[A Survey of Russian Literature, with Selections by Isabel Florence Hapgood]@TWC D-Link book
A Survey of Russian Literature, with Selections

CHAPTER XI
11/24

Dostoevsky even ridicules Turgeneff for his feminine portraits, in "Devils," under the character of the writer Karmazinoff, with his passion for depicting kisses not as they take place with all mankind, but with gorse or some such weed growing round about, which one must look up in a botany, while the sky must not fail to be of a purplish hue, which, of course, no mortal ever beheld, and the tree under which the interesting pair is seated must infallibly be orange-colored, and so forth.
Dostoevsky's subjects also present a sharp difference from those of his contemporaries, whose subjects are characterized by extreme simplicity and absence of complication, only a few actors being brought on the stage--not more than two, three, or four--and the entire plot being, as a rule, confined to the rivalry of two lovers, and to the question upon which of them the heroine will bestow her love.
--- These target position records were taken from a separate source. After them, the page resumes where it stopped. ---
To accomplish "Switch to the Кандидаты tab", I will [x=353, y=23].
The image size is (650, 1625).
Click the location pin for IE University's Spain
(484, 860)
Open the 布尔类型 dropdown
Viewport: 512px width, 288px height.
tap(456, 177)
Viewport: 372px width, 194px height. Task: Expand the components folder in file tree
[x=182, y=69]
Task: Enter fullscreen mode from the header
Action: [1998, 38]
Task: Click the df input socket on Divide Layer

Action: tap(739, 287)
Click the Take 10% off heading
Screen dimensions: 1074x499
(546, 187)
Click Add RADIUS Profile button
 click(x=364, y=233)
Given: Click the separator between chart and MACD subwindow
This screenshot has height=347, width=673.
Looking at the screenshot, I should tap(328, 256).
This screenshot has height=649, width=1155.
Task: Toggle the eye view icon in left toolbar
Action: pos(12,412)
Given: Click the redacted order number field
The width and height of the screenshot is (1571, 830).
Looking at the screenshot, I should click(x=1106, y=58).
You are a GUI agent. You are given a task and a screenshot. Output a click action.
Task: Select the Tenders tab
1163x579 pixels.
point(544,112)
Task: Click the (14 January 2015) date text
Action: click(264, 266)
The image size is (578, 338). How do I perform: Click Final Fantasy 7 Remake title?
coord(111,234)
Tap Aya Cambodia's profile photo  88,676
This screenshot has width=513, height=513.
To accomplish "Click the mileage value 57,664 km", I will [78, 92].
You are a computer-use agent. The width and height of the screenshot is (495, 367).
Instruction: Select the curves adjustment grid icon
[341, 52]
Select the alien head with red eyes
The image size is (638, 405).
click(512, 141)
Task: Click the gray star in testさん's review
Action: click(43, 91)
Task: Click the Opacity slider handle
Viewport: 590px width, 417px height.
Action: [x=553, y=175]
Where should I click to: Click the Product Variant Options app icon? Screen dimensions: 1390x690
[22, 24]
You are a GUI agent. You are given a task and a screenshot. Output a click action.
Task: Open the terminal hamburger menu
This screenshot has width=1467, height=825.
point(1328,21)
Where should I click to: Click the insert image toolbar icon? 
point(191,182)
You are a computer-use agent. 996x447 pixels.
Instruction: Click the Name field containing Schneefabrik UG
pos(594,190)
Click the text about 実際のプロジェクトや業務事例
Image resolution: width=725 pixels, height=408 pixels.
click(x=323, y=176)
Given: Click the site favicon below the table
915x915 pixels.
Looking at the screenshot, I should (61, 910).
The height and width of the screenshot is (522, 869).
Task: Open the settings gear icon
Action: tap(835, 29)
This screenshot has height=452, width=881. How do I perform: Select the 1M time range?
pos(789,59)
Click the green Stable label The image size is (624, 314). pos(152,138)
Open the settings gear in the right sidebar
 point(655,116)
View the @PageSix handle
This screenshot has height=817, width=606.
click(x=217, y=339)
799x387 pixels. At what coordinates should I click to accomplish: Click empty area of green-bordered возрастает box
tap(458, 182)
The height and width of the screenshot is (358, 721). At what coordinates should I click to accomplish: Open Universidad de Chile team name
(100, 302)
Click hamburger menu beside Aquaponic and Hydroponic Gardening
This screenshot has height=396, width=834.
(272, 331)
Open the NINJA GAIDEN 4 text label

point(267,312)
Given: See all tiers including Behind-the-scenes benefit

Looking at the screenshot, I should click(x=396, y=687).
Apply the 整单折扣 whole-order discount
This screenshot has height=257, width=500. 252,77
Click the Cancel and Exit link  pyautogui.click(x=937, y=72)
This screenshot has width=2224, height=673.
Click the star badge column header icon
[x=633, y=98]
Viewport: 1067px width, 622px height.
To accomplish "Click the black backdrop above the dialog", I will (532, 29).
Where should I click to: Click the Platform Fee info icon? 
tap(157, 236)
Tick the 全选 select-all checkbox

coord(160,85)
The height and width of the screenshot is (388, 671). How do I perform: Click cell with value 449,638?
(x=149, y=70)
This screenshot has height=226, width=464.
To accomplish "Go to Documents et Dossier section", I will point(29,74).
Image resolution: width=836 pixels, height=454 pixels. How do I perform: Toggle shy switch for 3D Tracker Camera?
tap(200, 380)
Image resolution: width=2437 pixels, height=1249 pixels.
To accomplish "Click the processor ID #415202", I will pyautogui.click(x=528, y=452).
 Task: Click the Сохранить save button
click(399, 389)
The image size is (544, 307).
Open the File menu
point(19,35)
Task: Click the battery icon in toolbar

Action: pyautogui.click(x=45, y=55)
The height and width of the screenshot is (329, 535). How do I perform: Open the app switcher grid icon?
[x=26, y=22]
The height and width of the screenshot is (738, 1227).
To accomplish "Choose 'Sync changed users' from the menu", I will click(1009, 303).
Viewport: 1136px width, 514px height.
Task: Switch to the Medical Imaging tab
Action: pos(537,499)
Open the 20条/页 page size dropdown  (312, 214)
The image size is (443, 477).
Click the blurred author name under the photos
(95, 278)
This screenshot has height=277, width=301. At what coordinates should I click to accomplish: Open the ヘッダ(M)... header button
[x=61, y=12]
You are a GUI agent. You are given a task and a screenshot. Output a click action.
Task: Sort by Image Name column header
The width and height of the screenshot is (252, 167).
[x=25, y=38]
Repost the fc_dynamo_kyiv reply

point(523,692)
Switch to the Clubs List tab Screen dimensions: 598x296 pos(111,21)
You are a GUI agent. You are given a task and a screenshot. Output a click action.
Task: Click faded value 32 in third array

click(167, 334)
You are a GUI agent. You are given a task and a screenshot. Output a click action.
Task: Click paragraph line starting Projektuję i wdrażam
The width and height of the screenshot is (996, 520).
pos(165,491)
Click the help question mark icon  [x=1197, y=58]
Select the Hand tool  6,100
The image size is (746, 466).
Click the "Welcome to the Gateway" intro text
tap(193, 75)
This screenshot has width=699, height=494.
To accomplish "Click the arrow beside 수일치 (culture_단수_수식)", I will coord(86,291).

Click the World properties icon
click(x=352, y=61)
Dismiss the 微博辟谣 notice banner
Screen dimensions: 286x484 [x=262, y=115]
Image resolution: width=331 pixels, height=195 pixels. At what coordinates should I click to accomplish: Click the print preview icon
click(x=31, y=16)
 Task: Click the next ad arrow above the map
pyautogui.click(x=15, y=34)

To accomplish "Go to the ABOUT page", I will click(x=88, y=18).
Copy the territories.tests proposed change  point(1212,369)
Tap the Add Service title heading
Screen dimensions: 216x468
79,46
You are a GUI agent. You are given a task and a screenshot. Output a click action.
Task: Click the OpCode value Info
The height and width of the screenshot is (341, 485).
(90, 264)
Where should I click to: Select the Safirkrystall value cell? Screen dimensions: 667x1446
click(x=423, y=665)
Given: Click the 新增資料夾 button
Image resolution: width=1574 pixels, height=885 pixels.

It is quite the contrary with Dostoevsky.

His plots are complicated and entangled, he introduces a throng of acting personages.

In reading his romances, one seems to hear the roar of the crowd, and the life of a town is unrolled before one, with all its bustle, its incessantly complicated and unexpected encounters, and relations of people one to another.

Like a true child of the town, Dostoevsky does not confine himself to fashionable drawing-rooms, or to the educated classes; he is fond of introducing the reader to the dens of poverty and vice, which he invests, also, with their own peculiar, gloomy poetry.